START MATERIAL FOR THIS TASK
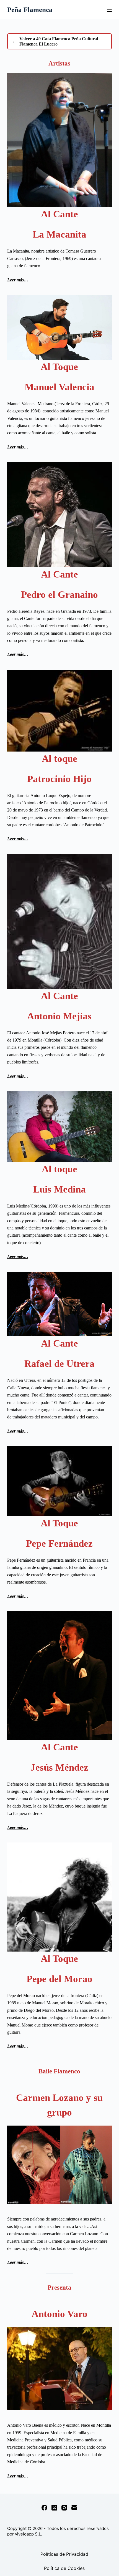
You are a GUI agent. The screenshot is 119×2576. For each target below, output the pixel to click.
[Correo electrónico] (74, 2508)
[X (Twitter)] (54, 2508)
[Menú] (109, 9)
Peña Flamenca (30, 9)
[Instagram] (64, 2508)
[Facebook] (44, 2508)
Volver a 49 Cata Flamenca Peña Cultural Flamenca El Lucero (55, 41)
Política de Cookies (64, 2568)
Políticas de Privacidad (64, 2554)
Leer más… (17, 280)
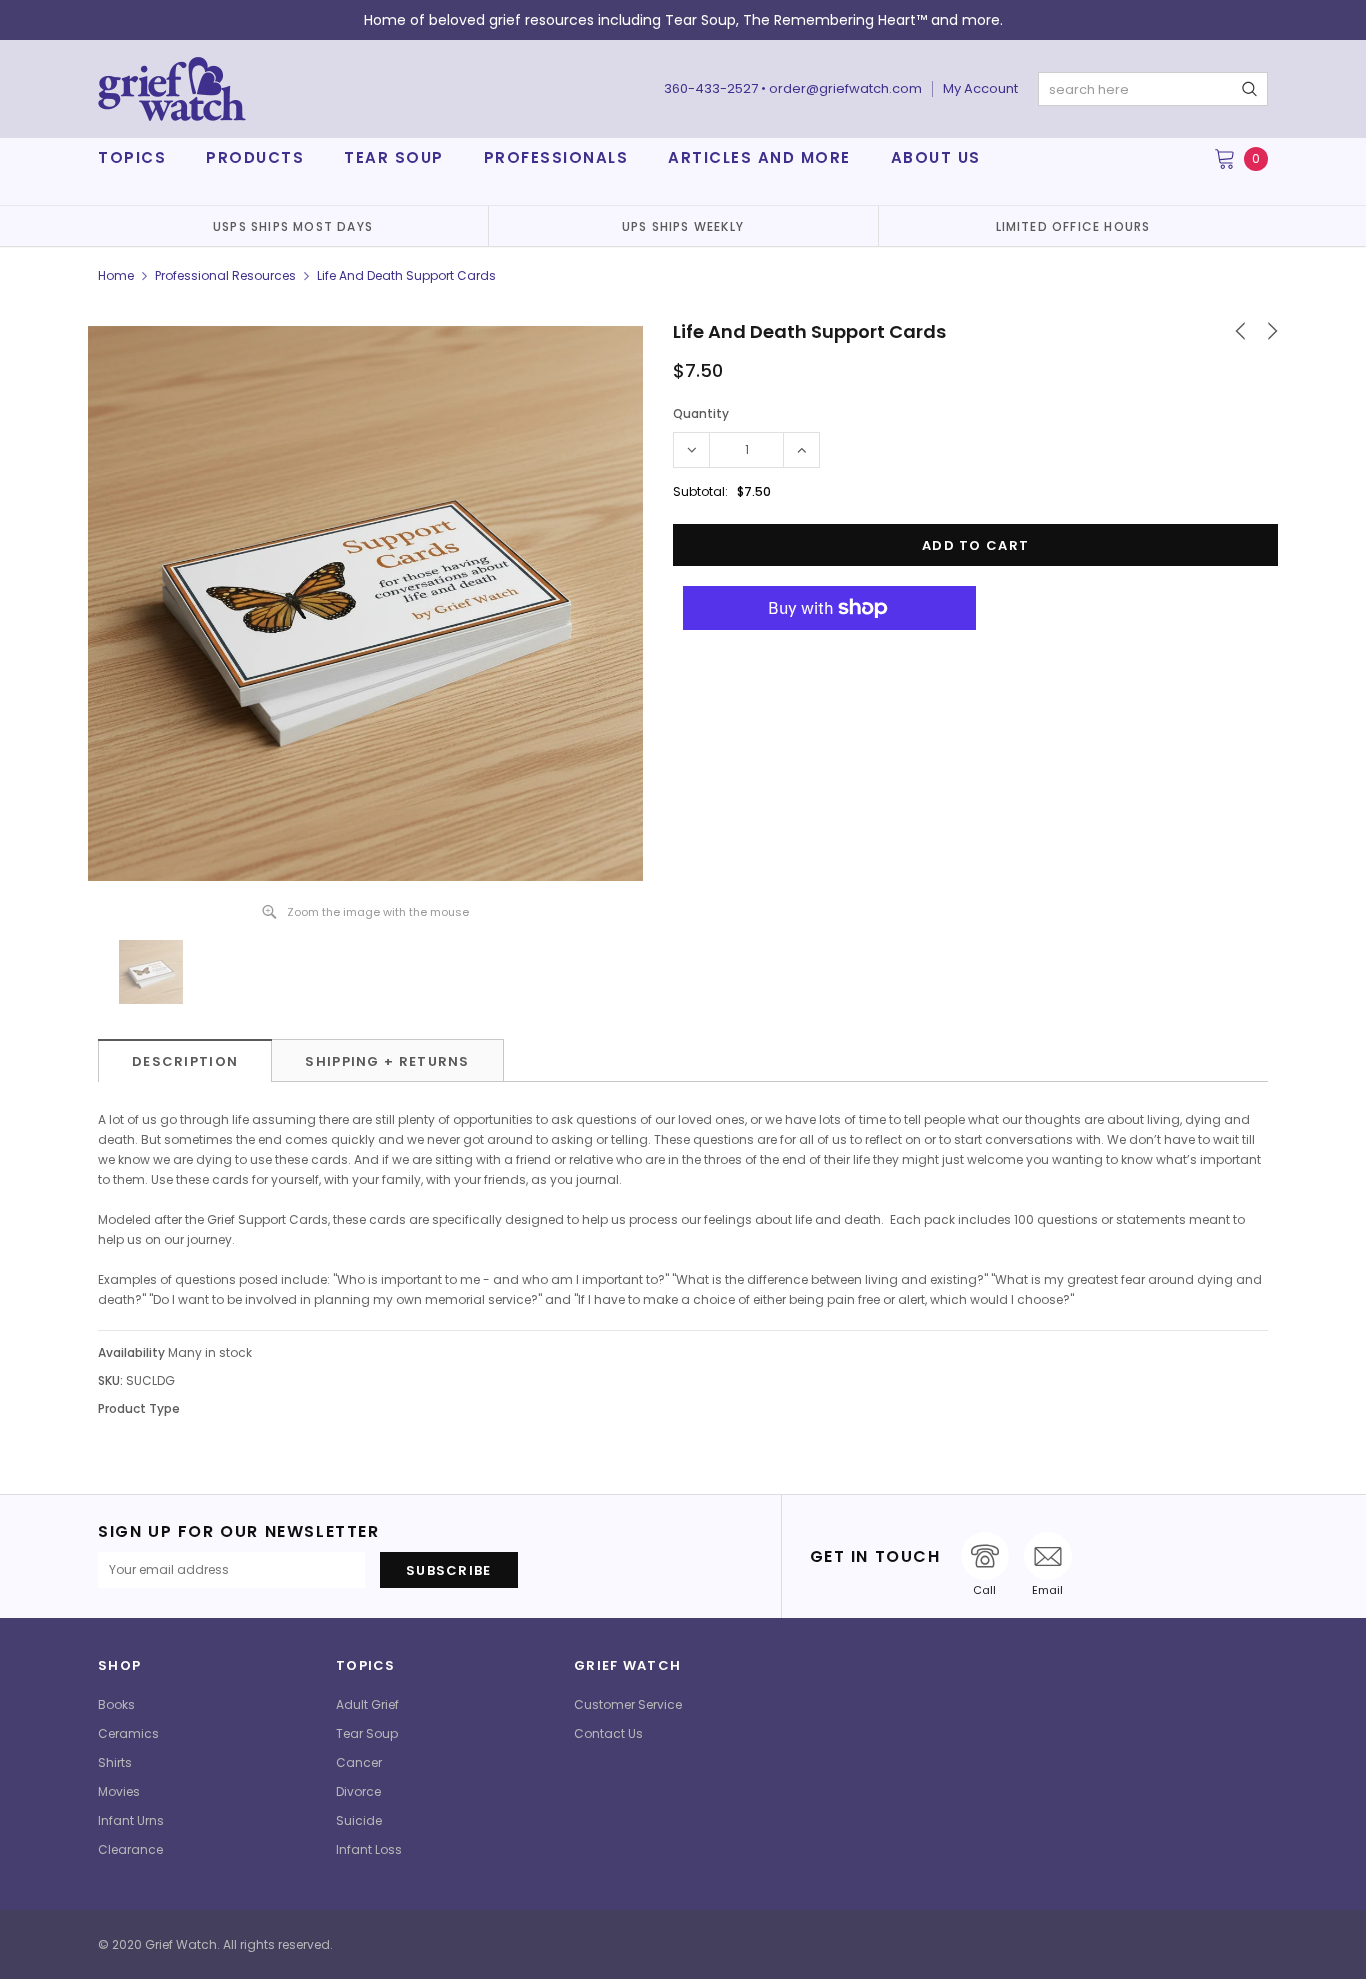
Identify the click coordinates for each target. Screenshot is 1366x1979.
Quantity (701, 413)
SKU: (110, 1380)
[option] (293, 226)
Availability (131, 1352)
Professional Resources (225, 275)
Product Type (139, 1408)
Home (116, 275)
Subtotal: (700, 491)
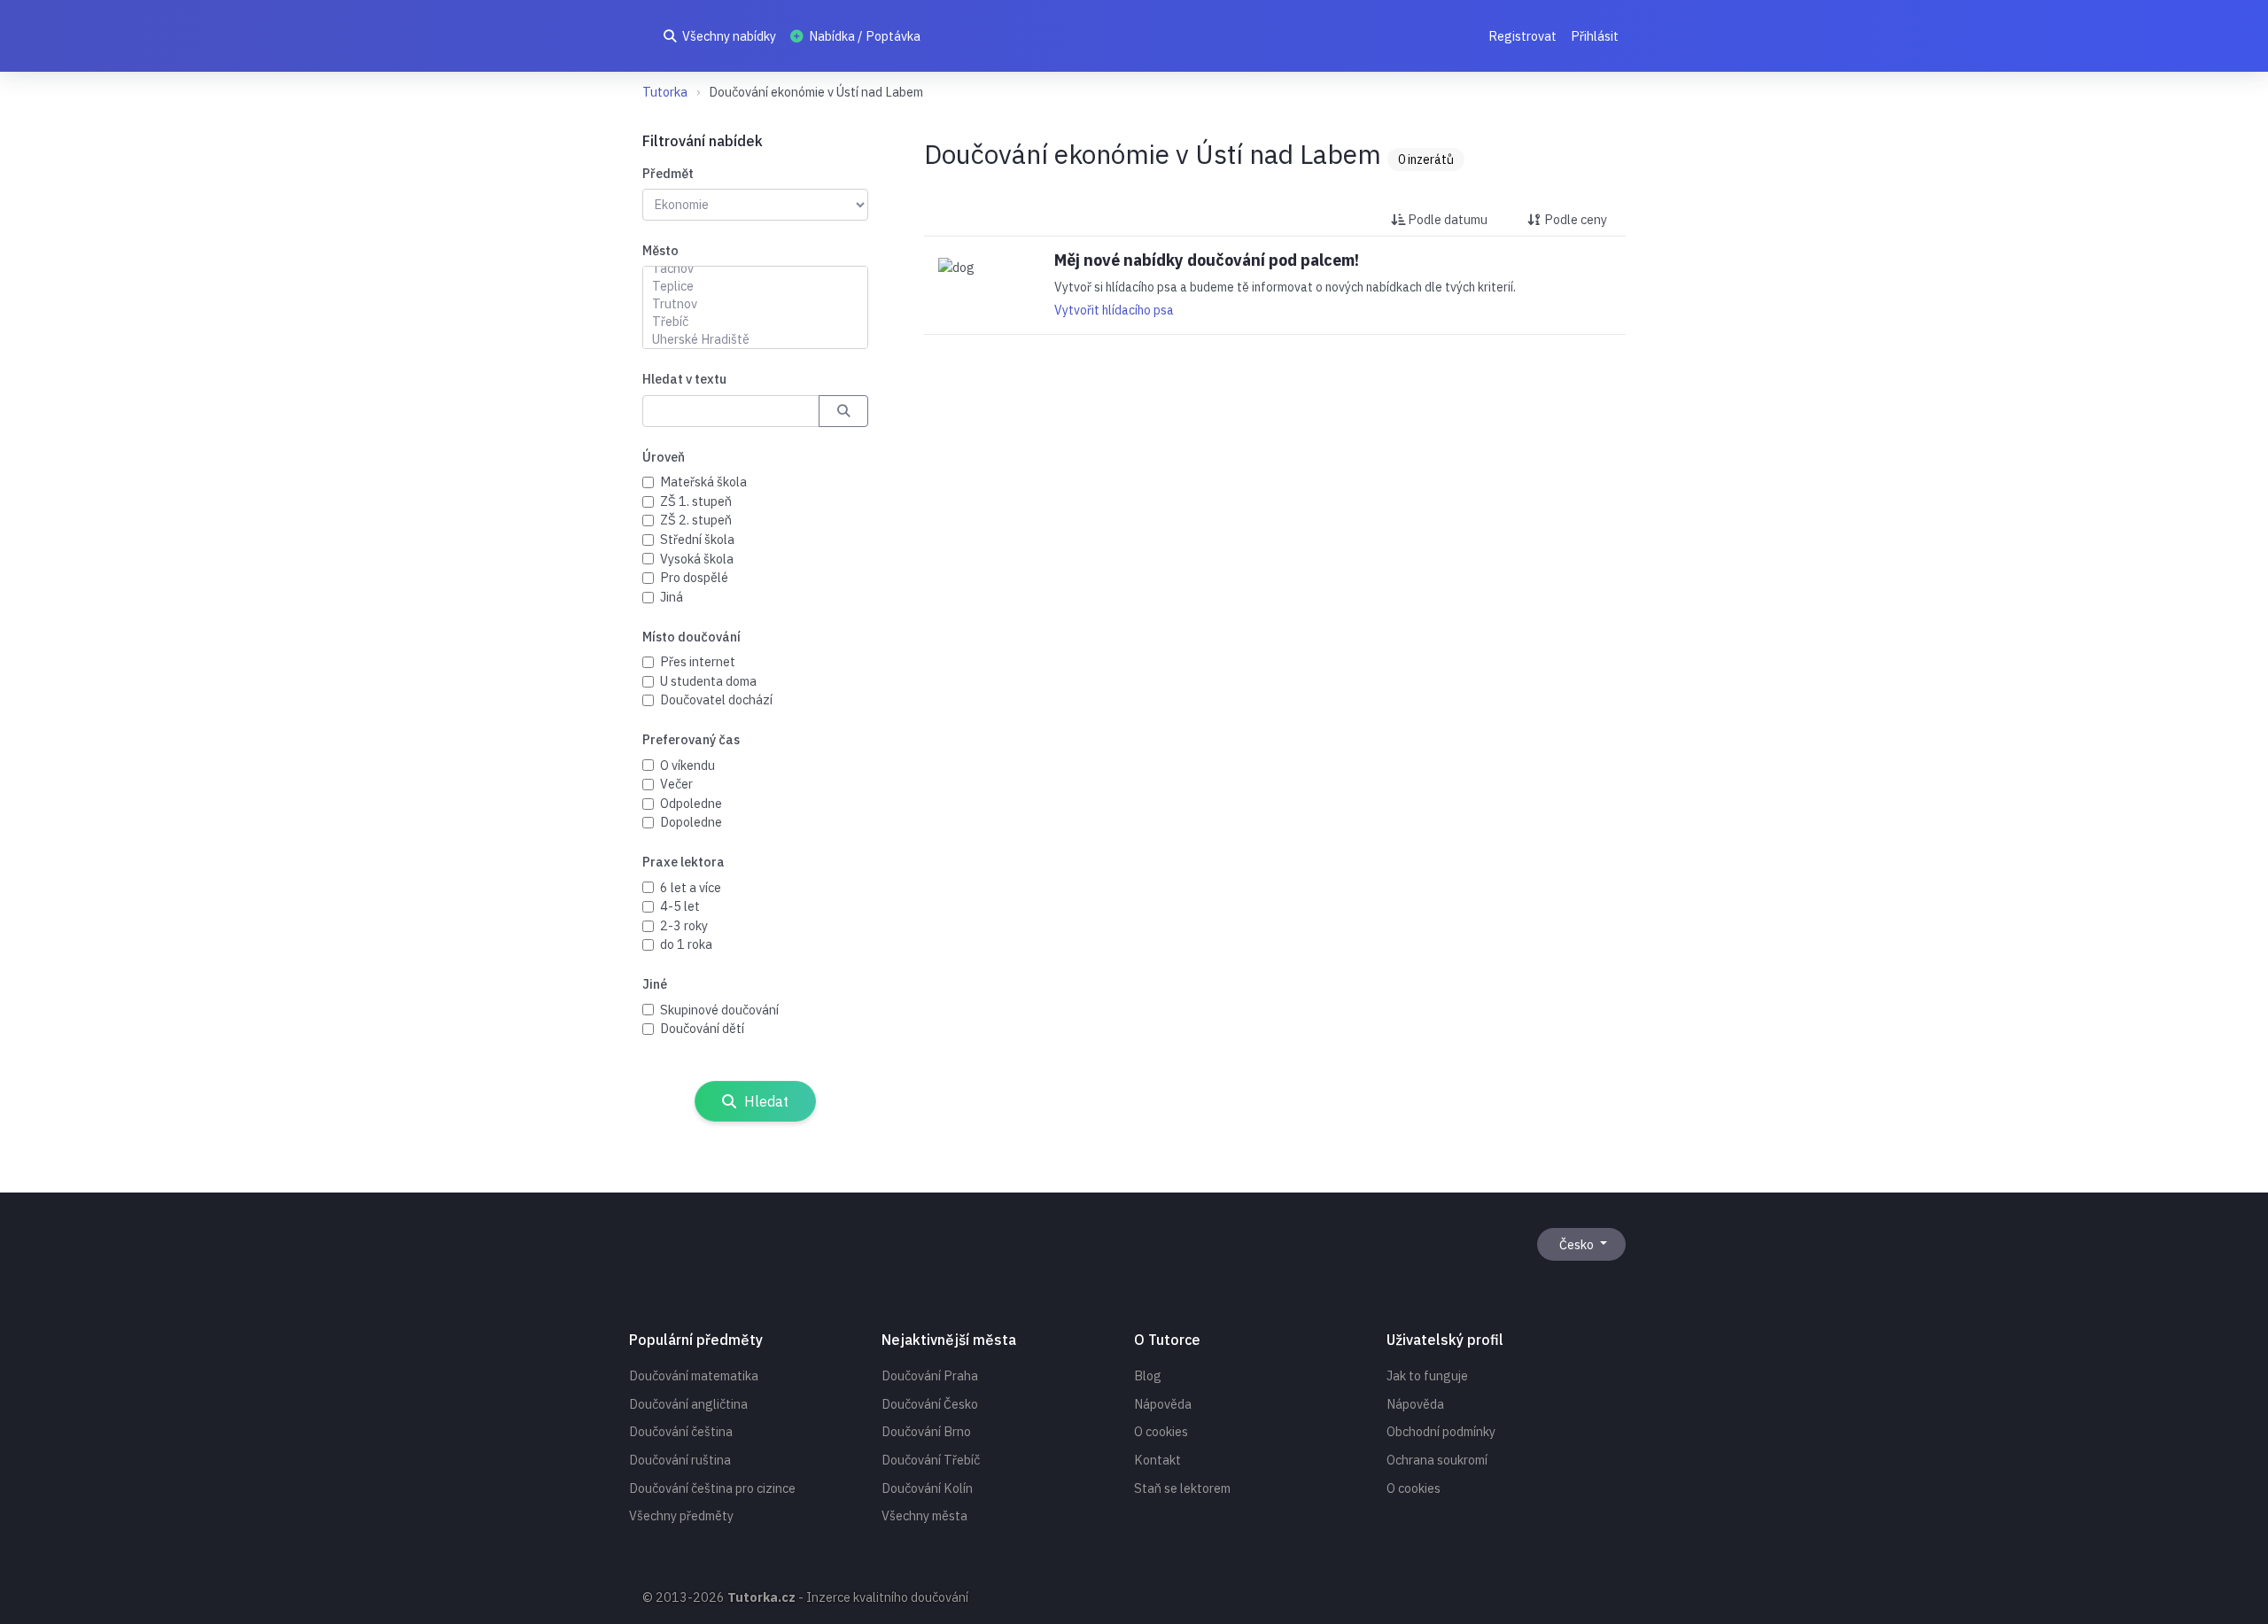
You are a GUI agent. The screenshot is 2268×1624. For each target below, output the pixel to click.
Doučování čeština (681, 1431)
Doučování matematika (693, 1375)
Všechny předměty (681, 1515)
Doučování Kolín (927, 1488)
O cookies (1161, 1431)
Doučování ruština (680, 1459)
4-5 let (680, 905)
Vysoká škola (697, 558)
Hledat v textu (684, 378)
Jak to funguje (1427, 1375)
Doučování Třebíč (931, 1459)
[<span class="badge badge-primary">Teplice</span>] (755, 286)
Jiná (671, 596)
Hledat (764, 1101)
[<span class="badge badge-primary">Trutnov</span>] (755, 304)
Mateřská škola (703, 481)
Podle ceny (1574, 219)
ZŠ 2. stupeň (696, 519)
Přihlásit (1595, 35)
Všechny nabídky (728, 35)
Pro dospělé (694, 577)
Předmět (668, 173)
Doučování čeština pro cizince (712, 1488)
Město (660, 250)
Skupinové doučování (719, 1009)
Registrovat (1522, 35)
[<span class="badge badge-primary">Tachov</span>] (755, 268)
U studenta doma (708, 680)
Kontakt (1157, 1459)
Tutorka (664, 91)
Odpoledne (691, 803)
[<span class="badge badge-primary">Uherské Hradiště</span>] (755, 339)
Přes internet (697, 661)
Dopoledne (691, 821)
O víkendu (687, 765)
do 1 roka (686, 944)
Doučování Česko (930, 1403)
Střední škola (697, 539)
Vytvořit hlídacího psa (1114, 310)
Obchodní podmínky (1440, 1431)
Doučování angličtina (688, 1403)
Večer (676, 783)
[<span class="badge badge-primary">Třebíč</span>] (755, 321)
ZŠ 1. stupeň (696, 501)
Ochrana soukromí (1436, 1459)
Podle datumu (1446, 219)
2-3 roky (684, 925)
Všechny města (924, 1515)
END MATERIAL FOR THIS TASK
-- EXERCISE DETAILS --
Respond with the exact lines running from the one that contains "do 1 roka (686, 944)" through the last line of the data above, and no other lines.

-- EXERCISE RESULT --
do 1 roka (686, 944)
Doučování Česko (930, 1403)
Střední škola (697, 539)
Vytvořit hlídacího psa (1114, 310)
Obchodní podmínky (1440, 1431)
Doučování angličtina (688, 1403)
Večer (676, 783)
[<span class="badge badge-primary">Třebíč</span>] (755, 321)
ZŠ 1. stupeň (696, 501)
Ochrana soukromí (1436, 1459)
Podle datumu (1446, 219)
2-3 roky (684, 925)
Všechny města (924, 1515)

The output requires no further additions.